Overall, it's an attractive high-def presentation with only a couple minor instances of very mild banding in exterior nighttime sequences.
As with its predecessors, the teen ghouls build their school on the back of an excellent DTS-HD Master Audio soundtrack that still feels every bit like it was made for television.
With much of the action taking place in the front, the soundstage feels wide and welcoming, filled with various off-screen activity that's decently amusing and convincing. Vocals are well-prioritized and intelligible in the center with flawless movement across all three channels. Dynamic range maintains distinct clarity and a punchy, responsive bass provides weight.
On a few occasions, the design comes with amusing rear activity, such as the cheers and hallway chattering of other students. Other intermittent effects pan around the listening area fluidly, nicely enhancing the soundfield and generating a couple satisfyingly immersive moments. In the end, younger viewers will enjoy this reimaging of Monster High history.

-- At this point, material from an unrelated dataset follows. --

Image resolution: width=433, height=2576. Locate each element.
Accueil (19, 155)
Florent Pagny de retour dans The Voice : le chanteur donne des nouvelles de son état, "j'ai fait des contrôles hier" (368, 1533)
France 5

Although the latest installment to the 'Monster High' franchise falls victim to the "Triple R" virus, 'Welcome to Monster High' is nonetheless decently entertaining for the entire family. As is customary of all the features in the franchise, the story touches on the usual theme of peace through diversity while also experimenting with slightly darker, more mature undertones. The Blu-ray arrives with the same Saturday morning cartoon style, but the video shows a great deal color variety and definition, making it the best-looking release of the series, while the audio presentation is essentially the same as others. With the usual set of supplements, the overall package will likely only attract fans, parents and collectors of the fashion doll franchise.